■ EXTRACTED RECORDS
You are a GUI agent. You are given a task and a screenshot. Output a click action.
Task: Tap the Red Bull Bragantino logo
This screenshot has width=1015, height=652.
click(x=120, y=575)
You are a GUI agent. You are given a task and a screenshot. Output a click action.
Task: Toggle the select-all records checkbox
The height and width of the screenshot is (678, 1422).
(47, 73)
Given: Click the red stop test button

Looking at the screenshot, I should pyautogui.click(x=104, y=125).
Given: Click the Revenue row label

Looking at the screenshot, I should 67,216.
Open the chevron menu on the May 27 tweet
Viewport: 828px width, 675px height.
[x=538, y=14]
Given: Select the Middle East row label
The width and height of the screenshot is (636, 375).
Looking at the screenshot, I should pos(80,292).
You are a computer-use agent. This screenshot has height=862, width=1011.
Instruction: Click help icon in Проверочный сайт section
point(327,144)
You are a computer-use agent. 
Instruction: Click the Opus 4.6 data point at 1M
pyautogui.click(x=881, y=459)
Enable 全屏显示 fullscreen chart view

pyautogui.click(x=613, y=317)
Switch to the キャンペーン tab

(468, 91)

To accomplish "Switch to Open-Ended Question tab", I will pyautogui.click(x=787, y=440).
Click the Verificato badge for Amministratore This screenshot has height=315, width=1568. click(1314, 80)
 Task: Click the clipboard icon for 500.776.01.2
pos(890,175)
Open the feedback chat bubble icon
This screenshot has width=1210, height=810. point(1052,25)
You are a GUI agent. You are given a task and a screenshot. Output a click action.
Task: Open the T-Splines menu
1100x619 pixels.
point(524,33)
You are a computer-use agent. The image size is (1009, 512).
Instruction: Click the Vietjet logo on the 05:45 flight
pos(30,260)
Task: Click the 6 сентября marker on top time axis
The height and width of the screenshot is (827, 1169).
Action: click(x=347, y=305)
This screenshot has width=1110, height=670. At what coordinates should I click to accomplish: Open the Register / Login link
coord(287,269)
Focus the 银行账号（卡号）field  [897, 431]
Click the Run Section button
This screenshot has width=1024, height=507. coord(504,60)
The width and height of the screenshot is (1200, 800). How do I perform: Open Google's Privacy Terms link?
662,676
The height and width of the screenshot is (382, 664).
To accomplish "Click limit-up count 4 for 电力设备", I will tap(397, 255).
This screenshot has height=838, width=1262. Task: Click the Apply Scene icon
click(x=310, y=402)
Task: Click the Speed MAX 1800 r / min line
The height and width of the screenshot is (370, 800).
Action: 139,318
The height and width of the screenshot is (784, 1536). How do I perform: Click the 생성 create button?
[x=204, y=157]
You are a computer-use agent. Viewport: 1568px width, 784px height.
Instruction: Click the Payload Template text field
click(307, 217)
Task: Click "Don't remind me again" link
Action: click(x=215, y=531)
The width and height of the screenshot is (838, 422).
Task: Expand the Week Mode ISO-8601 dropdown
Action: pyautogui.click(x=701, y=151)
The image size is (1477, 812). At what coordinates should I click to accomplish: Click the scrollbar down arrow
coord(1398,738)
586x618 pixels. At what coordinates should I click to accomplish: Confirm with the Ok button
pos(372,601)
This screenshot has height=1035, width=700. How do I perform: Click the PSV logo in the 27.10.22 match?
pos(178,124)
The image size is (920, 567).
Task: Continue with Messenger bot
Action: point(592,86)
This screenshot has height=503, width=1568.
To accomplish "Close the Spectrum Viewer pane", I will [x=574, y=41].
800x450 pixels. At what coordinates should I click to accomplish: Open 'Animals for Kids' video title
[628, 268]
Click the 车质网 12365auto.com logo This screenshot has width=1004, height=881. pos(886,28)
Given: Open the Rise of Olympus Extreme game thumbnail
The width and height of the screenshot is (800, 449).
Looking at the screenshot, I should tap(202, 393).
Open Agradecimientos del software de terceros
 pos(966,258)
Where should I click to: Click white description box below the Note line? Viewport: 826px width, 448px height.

■ WHAT THIS TASK INVOLVES
Word for word, write out each of the records shown above.

■ RESULT
You are a GUI agent. You are given a task and a screenshot. Output a click action.
Task: Tap the Red Bull Bragantino logo
This screenshot has width=1015, height=652.
click(x=120, y=575)
You are a GUI agent. You are given a task and a screenshot. Output a click action.
Task: Toggle the select-all records checkbox
The height and width of the screenshot is (678, 1422).
(47, 73)
Given: Click the red stop test button

Looking at the screenshot, I should pyautogui.click(x=104, y=125).
Given: Click the Revenue row label

Looking at the screenshot, I should 67,216.
Open the chevron menu on the May 27 tweet
Viewport: 828px width, 675px height.
[x=538, y=14]
Given: Select the Middle East row label
The width and height of the screenshot is (636, 375).
Looking at the screenshot, I should pos(80,292).
You are a computer-use agent. This screenshot has height=862, width=1011.
Instruction: Click help icon in Проверочный сайт section
point(327,144)
You are a computer-use agent. 
Instruction: Click the Opus 4.6 data point at 1M
pyautogui.click(x=881, y=459)
Enable 全屏显示 fullscreen chart view

pyautogui.click(x=613, y=317)
Switch to the キャンペーン tab

(468, 91)

To accomplish "Switch to Open-Ended Question tab", I will pyautogui.click(x=787, y=440).
Click the Verificato badge for Amministratore This screenshot has height=315, width=1568. click(1314, 80)
 Task: Click the clipboard icon for 500.776.01.2
pos(890,175)
Open the feedback chat bubble icon
This screenshot has width=1210, height=810. point(1052,25)
You are a GUI agent. You are given a task and a screenshot. Output a click action.
Task: Open the T-Splines menu
1100x619 pixels.
point(524,33)
You are a computer-use agent. The image size is (1009, 512).
Instruction: Click the Vietjet logo on the 05:45 flight
pos(30,260)
Task: Click the 6 сентября marker on top time axis
The height and width of the screenshot is (827, 1169).
Action: click(x=347, y=305)
This screenshot has width=1110, height=670. At what coordinates should I click to accomplish: Open the Register / Login link
coord(287,269)
Focus the 银行账号（卡号）field  [897, 431]
Click the Run Section button
This screenshot has width=1024, height=507. coord(504,60)
The width and height of the screenshot is (1200, 800). How do I perform: Open Google's Privacy Terms link?
662,676
The height and width of the screenshot is (382, 664).
To accomplish "Click limit-up count 4 for 电力设备", I will tap(397, 255).
This screenshot has height=838, width=1262. Task: Click the Apply Scene icon
click(x=310, y=402)
Task: Click the Speed MAX 1800 r / min line
The height and width of the screenshot is (370, 800).
Action: 139,318
The height and width of the screenshot is (784, 1536). How do I perform: Click the 생성 create button?
[x=204, y=157]
You are a computer-use agent. Viewport: 1568px width, 784px height.
Instruction: Click the Payload Template text field
click(307, 217)
Task: Click "Don't remind me again" link
Action: click(x=215, y=531)
The width and height of the screenshot is (838, 422).
Task: Expand the Week Mode ISO-8601 dropdown
Action: pyautogui.click(x=701, y=151)
The image size is (1477, 812). At what coordinates should I click to accomplish: Click the scrollbar down arrow
coord(1398,738)
586x618 pixels. At what coordinates should I click to accomplish: Confirm with the Ok button
pos(372,601)
This screenshot has height=1035, width=700. How do I perform: Click the PSV logo in the 27.10.22 match?
pos(178,124)
The image size is (920, 567).
Task: Continue with Messenger bot
Action: point(592,86)
This screenshot has height=503, width=1568.
To accomplish "Close the Spectrum Viewer pane", I will [x=574, y=41].
800x450 pixels. At what coordinates should I click to accomplish: Open 'Animals for Kids' video title
[628, 268]
Click the 车质网 12365auto.com logo This screenshot has width=1004, height=881. pos(886,28)
Given: Open the Rise of Olympus Extreme game thumbnail
The width and height of the screenshot is (800, 449).
Looking at the screenshot, I should tap(202, 393).
Open Agradecimientos del software de terceros
 pos(966,258)
Where should I click to: Click white description box below the Note line? Viewport: 826px width, 448px height.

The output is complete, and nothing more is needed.